No one needs to condemn Islam. Islam condemns itself every time a Muslim acts entitled by their superior religion to despise and rob infidels of life and property whenever and wherever they can sneak up acting righteous and get away with it.

The big deal about the pilot from from Jordan was that Sunni Muslims despised and robbed another Sunni Muslim.

And Obama and his personal media organs is all smoke and mirrors as usual. Even now confusion is Obama's goal, and that is what makes rational people suspect that Obama is a Muslim agent.



paminwi said...
This comment has been removed by the author.
SteveR said...

Seems to me to be pretty consistent with the way Jesus spoke to people. We're all sinners. Take the beam out of your own eye. Essence of Christianity.

No

The only beam Obama needs to speak of is his own, not mine, not America's, not Christianity's.

Known Unknown said...

Only if you want to restrict "Jim Crow" to refer exclusively to southern racist laws, and not to racist laws in the other states.

Frederick Douglass wrote about taking the "Jim Crow" car on a train in late 1830s Massachusetts.

Lewis Wetzel said...

Most voters would be astonished to learn how deeply and intensely Leftists hate the United States, and how blameless they hold Islam for the crimes Muslims commit in its name.

he new Islamophobia Studies Journal (a bi-annual publication sponsored by Berkeley’s Center for Race and Gender), in an editorial in its second issue, identifies the source of the trouble:

For some, rising anti-Muslim sentiments are immediately explained away as a “natural” outcome of the many violent events in the Muslim world and “terrorism” in general. However, we maintain that the rising negative sentiments may have to do with the presence of a well-organized and well-funded Islamophobic industry that has managed to invade and capture civil society and public discourses without serious contestation. Up to this point, anti-racist and progressive voices have not been effective in challenging this industry, nor have they been able to provide the needed resources to mount regional and national responses.

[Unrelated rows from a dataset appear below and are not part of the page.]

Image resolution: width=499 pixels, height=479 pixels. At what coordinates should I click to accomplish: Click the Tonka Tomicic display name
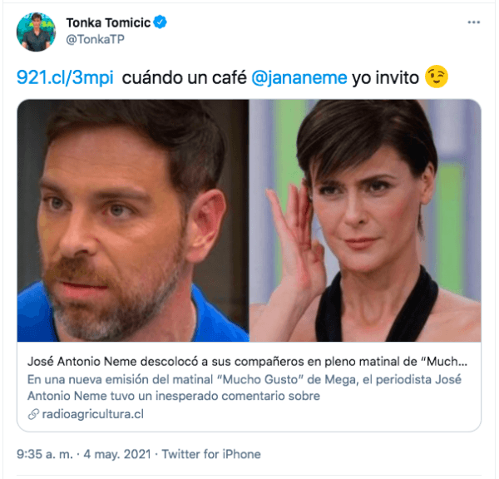[x=108, y=22]
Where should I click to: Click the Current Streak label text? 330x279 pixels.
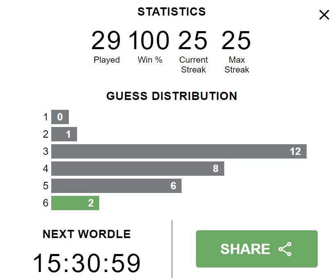point(193,65)
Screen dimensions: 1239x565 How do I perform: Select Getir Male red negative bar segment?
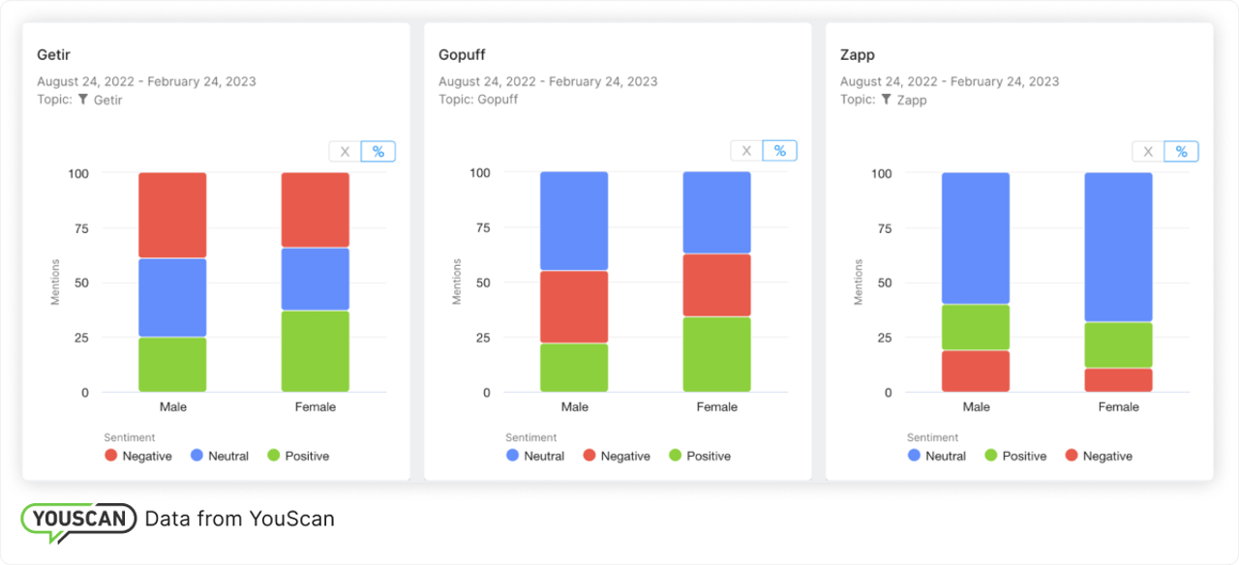click(172, 216)
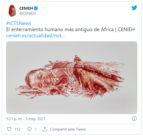Click the artist signature mark in illustration

coord(117,89)
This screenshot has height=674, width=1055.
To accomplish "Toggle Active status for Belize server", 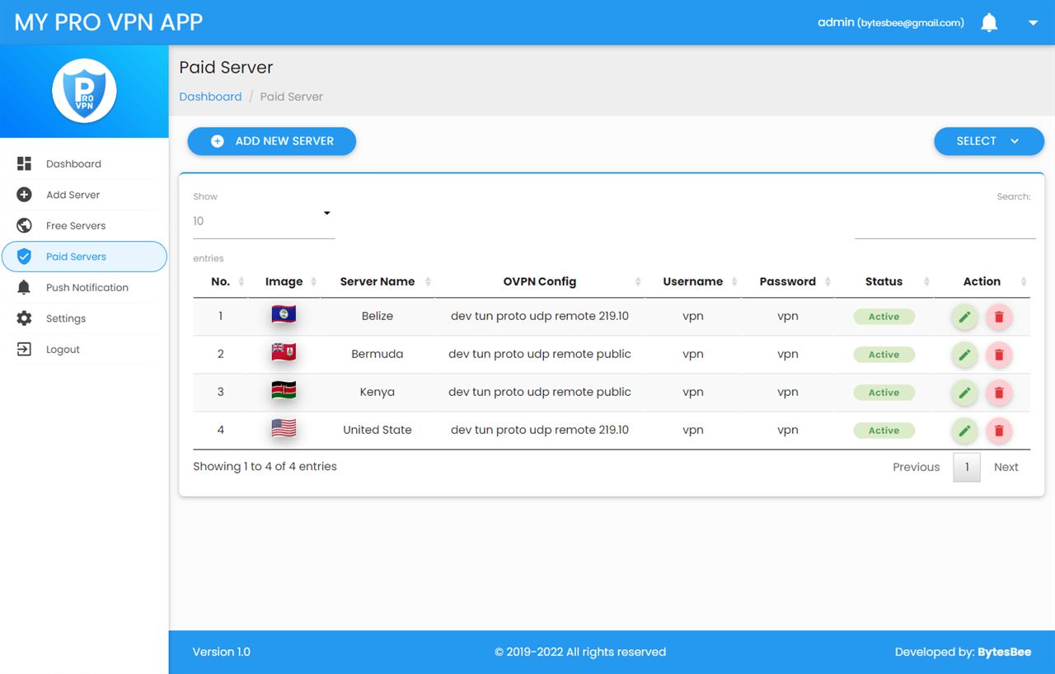I will coord(884,317).
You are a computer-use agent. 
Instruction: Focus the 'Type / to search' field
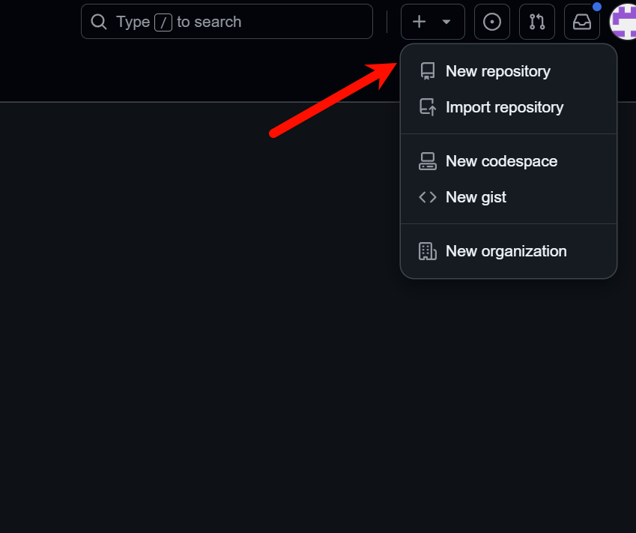pos(227,22)
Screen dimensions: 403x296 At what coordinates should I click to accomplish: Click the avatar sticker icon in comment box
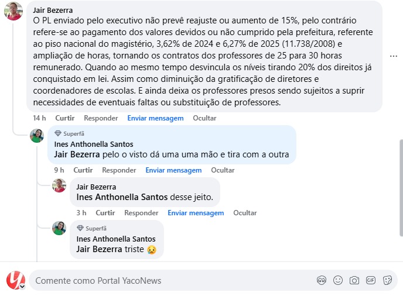(x=321, y=280)
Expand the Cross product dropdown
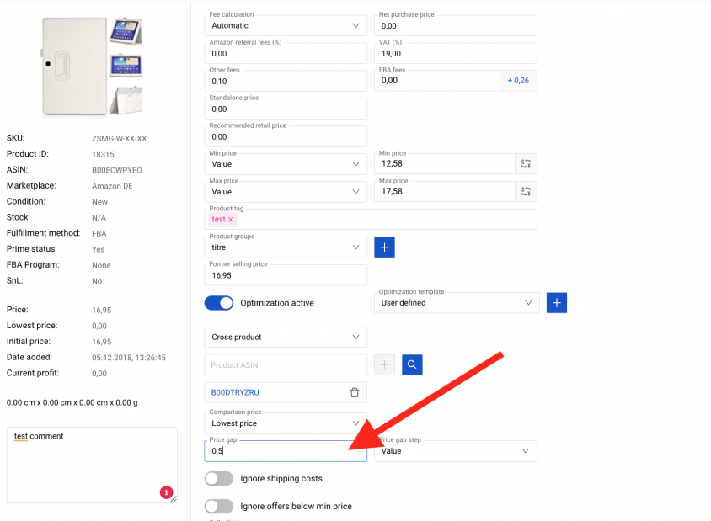The image size is (711, 521). [x=286, y=337]
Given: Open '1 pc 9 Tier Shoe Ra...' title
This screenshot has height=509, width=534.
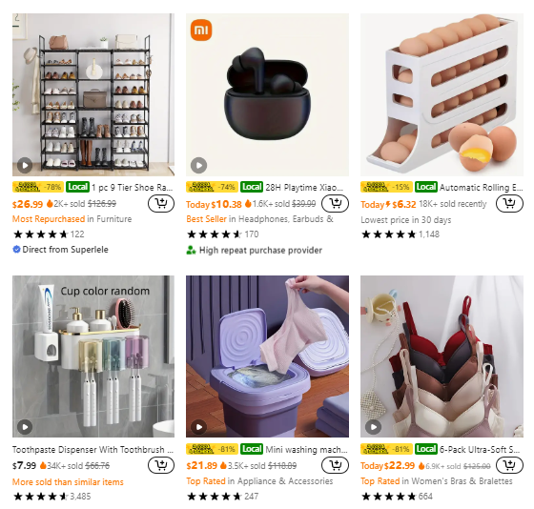Looking at the screenshot, I should 133,187.
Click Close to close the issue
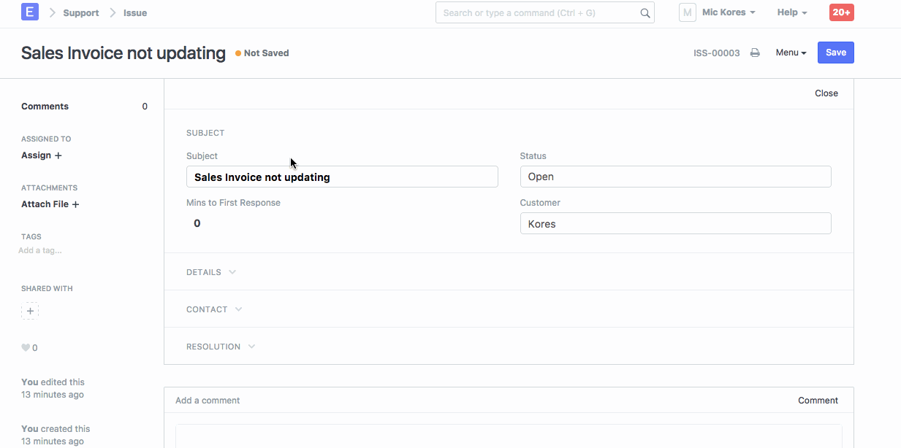The width and height of the screenshot is (901, 448). [826, 93]
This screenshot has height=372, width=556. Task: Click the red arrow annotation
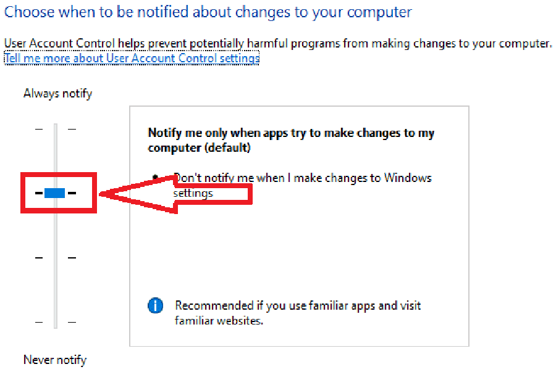176,194
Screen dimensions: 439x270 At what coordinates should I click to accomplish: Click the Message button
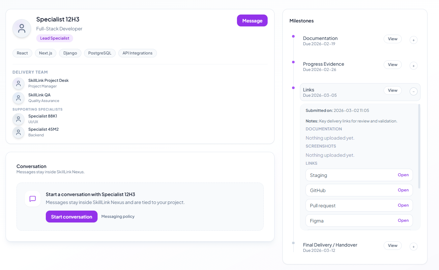tap(252, 20)
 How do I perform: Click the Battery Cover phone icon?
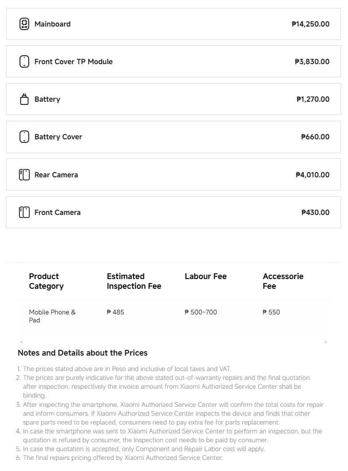coord(24,137)
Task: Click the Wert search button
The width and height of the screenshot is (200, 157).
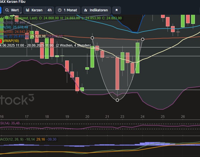Action: pos(12,10)
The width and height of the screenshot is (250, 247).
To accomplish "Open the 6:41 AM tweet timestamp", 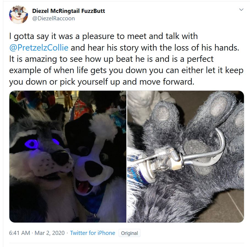I will coord(20,233).
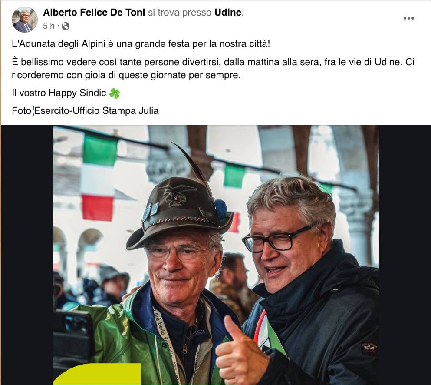The height and width of the screenshot is (385, 431).
Task: Click the four-leaf clover emoji
Action: tap(114, 93)
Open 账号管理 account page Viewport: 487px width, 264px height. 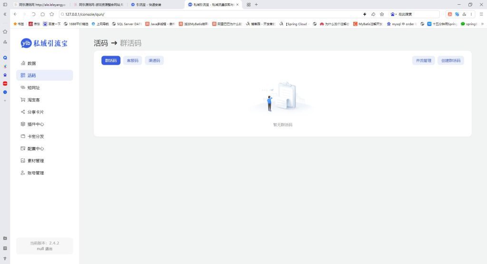coord(35,173)
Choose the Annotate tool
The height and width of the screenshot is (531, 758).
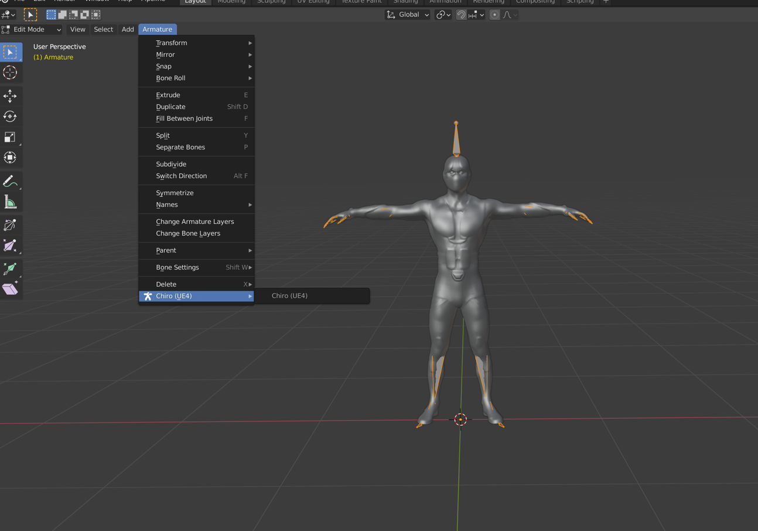tap(11, 181)
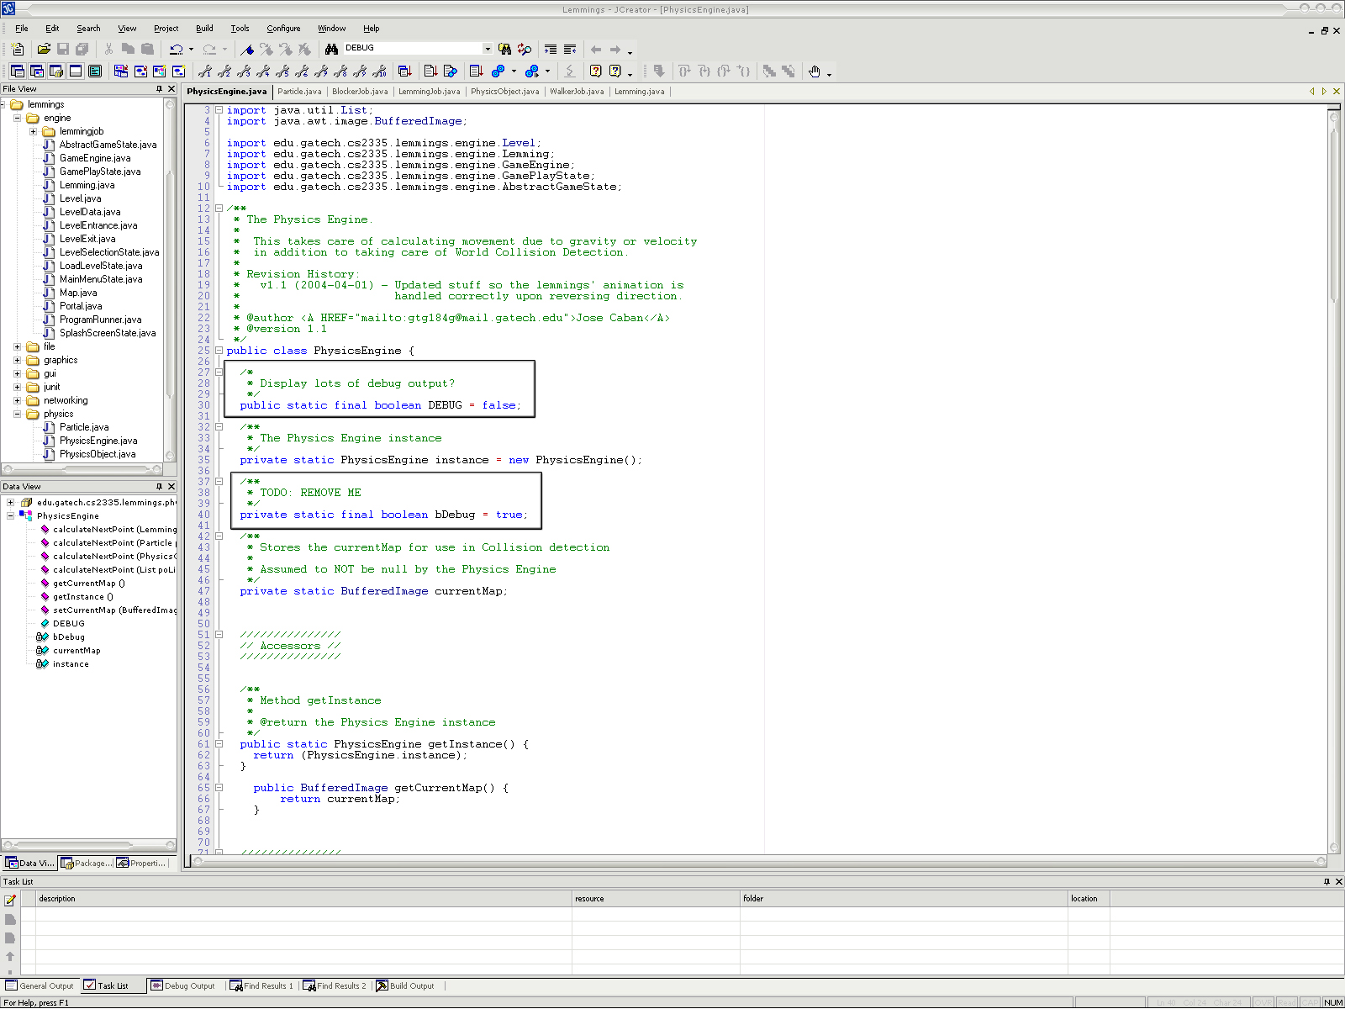
Task: Run user tool number 1
Action: coord(205,71)
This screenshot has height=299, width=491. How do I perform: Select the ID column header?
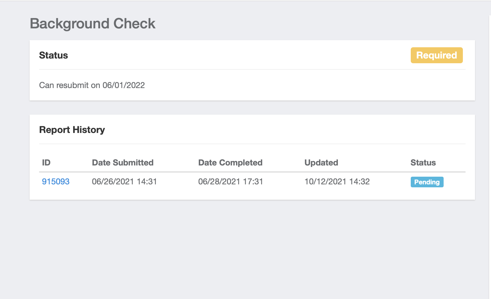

http://www.dissentmagazine.org/article/islamism-and-the-left

Known Unknown said...

Remind me why we have a National Prayer Breakfast?

n.n said...

Alex:

Yes, Christians, as in individuals. The religion or moral philosophy neither compelled nor justified their actions, other than in self-defense. So, since there was not a unifying principle, neither the religion nor the people as a class can logically be criticized. Also, the inheritance of sin is a principle of a regressive religion that denies individual dignity.

Some notable aspects of Judeo-Christian philosophy, is the separation of God and state, of faith and science, other than when God was to have once ruled the state, and the change in moral rights it engendered. The change can be summarized as principled tolerance, rather than selective exclusion.

Anonymous said...

"This is a guy who lives in my neighborhood ... the notion that somehow as a consequence of me knowing somebody who engaged in detestable acts 40 years ago - when I was 8 years old - somehow reflects on me and my values doesn't make much sense." --Obama, discussing a crusader of a different kind.

kcom said...

"Up to this point, anti-racist and progressive voices have not been effective in locating this "industry"..."

kcom said...

Except in their own minds, of course.

kcom said...

Total zing, Paul! Classic.

kcom said...

Islamophobia Studies Journal

Just call it what it is. The Propaganda Studies journal. If you start with a baseless premise, you're not likely to discover anything useful. Islamophobia is a propaganda term, not a serious attempt at describing a real world phenomenon.

Amichel said...

Seems to me that Christians have already taken the beam out of their own eye regarding these issues. While nowhere near perfect, if we are talking about terrorism, and barbaric executions, the Christian world is shockingly less violent than the Muslim world.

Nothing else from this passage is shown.